Items from a data source
╔══
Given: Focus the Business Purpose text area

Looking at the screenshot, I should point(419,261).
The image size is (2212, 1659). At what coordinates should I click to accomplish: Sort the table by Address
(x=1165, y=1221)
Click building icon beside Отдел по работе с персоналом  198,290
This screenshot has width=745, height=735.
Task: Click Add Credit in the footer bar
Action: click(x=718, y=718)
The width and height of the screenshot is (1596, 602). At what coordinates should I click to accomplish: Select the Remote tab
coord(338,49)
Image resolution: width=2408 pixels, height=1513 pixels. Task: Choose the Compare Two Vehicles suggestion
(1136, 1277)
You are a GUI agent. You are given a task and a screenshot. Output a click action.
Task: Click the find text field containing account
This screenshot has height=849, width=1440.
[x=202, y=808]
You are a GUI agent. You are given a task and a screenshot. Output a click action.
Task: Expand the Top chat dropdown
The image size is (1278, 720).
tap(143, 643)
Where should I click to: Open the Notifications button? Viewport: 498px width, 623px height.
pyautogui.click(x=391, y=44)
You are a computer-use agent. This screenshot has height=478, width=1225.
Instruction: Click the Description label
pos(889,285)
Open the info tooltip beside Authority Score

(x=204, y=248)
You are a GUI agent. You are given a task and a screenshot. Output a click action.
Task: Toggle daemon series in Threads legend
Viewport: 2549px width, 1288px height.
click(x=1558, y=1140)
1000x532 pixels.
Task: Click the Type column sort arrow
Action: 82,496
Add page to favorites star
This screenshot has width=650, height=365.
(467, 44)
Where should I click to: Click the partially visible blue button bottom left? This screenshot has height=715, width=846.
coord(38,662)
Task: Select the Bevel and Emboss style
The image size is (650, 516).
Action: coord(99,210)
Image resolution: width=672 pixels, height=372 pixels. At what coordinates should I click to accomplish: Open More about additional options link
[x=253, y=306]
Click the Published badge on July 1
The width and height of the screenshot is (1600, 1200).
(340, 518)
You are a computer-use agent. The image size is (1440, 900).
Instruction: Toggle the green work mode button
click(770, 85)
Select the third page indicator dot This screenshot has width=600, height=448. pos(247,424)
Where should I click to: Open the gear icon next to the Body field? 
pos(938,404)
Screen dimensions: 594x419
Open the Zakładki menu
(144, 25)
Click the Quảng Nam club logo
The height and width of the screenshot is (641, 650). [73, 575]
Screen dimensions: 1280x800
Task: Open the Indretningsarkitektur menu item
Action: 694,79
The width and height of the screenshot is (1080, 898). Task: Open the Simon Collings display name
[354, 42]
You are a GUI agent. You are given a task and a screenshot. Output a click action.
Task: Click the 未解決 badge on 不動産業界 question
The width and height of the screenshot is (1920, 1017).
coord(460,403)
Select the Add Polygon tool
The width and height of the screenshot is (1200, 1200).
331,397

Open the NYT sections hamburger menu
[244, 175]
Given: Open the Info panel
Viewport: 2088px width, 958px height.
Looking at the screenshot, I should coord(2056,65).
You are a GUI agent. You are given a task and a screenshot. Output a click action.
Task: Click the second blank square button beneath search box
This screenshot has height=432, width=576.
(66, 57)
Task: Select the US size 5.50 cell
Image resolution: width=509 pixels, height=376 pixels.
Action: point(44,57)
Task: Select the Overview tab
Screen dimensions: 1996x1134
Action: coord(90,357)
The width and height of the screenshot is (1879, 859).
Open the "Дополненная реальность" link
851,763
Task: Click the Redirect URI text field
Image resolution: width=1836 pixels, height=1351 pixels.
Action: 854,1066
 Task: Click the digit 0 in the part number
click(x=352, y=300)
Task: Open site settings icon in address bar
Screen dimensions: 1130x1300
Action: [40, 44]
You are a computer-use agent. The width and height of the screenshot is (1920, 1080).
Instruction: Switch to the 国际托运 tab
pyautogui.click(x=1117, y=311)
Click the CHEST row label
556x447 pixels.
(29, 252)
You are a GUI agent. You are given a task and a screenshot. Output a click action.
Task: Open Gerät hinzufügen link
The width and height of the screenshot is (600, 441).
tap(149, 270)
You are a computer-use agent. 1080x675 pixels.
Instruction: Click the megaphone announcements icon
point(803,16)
╚══
Work to be completed:
Reproduce all of the records above, changing each occurrence of "computer-use agent" to "desktop automation agent" and leaving everything else unchanged.

Output below:
Given: Focus the Business Purpose text area

Looking at the screenshot, I should point(419,261).
The image size is (2212, 1659). At what coordinates should I click to accomplish: Sort the table by Address
(x=1165, y=1221)
Click building icon beside Отдел по работе с персоналом  198,290
This screenshot has width=745, height=735.
Task: Click Add Credit in the footer bar
Action: click(x=718, y=718)
The width and height of the screenshot is (1596, 602). At what coordinates should I click to accomplish: Select the Remote tab
coord(338,49)
Image resolution: width=2408 pixels, height=1513 pixels. Task: Choose the Compare Two Vehicles suggestion
(1136, 1277)
You are a GUI agent. You are given a task and a screenshot. Output a click action.
Task: Click the find text field containing account
This screenshot has height=849, width=1440.
[x=202, y=808]
You are a GUI agent. You are given a task and a screenshot. Output a click action.
Task: Expand the Top chat dropdown
The image size is (1278, 720).
tap(143, 643)
Where should I click to: Open the Notifications button? Viewport: 498px width, 623px height.
pyautogui.click(x=391, y=44)
You are a desktop automation agent. This screenshot has height=478, width=1225.
Instruction: Click the Description label
pos(889,285)
Open the info tooltip beside Authority Score

(x=204, y=248)
You are a GUI agent. You are given a task and a screenshot. Output a click action.
Task: Toggle daemon series in Threads legend
Viewport: 2549px width, 1288px height.
click(x=1558, y=1140)
1000x532 pixels.
Task: Click the Type column sort arrow
Action: 82,496
Add page to favorites star
This screenshot has width=650, height=365.
(467, 44)
Where should I click to: Click the partially visible blue button bottom left? This screenshot has height=715, width=846.
coord(38,662)
Task: Select the Bevel and Emboss style
The image size is (650, 516).
Action: coord(99,210)
Image resolution: width=672 pixels, height=372 pixels. At what coordinates should I click to accomplish: Open More about additional options link
[x=253, y=306]
Click the Published badge on July 1
The width and height of the screenshot is (1600, 1200).
(340, 518)
You are a desktop automation agent. The image size is (1440, 900).
Instruction: Toggle the green work mode button
click(770, 85)
Select the third page indicator dot This screenshot has width=600, height=448. pos(247,424)
Where should I click to: Open the gear icon next to the Body field? 
pos(938,404)
Screen dimensions: 594x419
Open the Zakładki menu
(144, 25)
Click the Quảng Nam club logo
The height and width of the screenshot is (641, 650). [73, 575]
Screen dimensions: 1280x800
Task: Open the Indretningsarkitektur menu item
Action: 694,79
The width and height of the screenshot is (1080, 898). Task: Open the Simon Collings display name
[354, 42]
You are a GUI agent. You are given a task and a screenshot. Output a click action.
Task: Click the 未解決 badge on 不動産業界 question
The width and height of the screenshot is (1920, 1017).
coord(460,403)
Select the Add Polygon tool
The width and height of the screenshot is (1200, 1200).
331,397

Open the NYT sections hamburger menu
[244, 175]
Given: Open the Info panel
Viewport: 2088px width, 958px height.
Looking at the screenshot, I should coord(2056,65).
You are a GUI agent. You are given a task and a screenshot. Output a click action.
Task: Click the second blank square button beneath search box
This screenshot has height=432, width=576.
(66, 57)
Task: Select the US size 5.50 cell
Image resolution: width=509 pixels, height=376 pixels.
Action: point(44,57)
Task: Select the Overview tab
Screen dimensions: 1996x1134
Action: coord(90,357)
The width and height of the screenshot is (1879, 859).
Open the "Дополненная реальность" link
851,763
Task: Click the Redirect URI text field
Image resolution: width=1836 pixels, height=1351 pixels.
Action: 854,1066
 Task: Click the digit 0 in the part number
click(x=352, y=300)
Task: Open site settings icon in address bar
Screen dimensions: 1130x1300
Action: [40, 44]
You are a desktop automation agent. The width and height of the screenshot is (1920, 1080).
Instruction: Switch to the 国际托运 tab
pyautogui.click(x=1117, y=311)
Click the CHEST row label
556x447 pixels.
(29, 252)
You are a GUI agent. You are given a task and a screenshot. Output a click action.
Task: Open Gerät hinzufügen link
The width and height of the screenshot is (600, 441).
tap(149, 270)
You are a desktop automation agent. 1080x675 pixels.
Instruction: Click the megaphone announcements icon
point(803,16)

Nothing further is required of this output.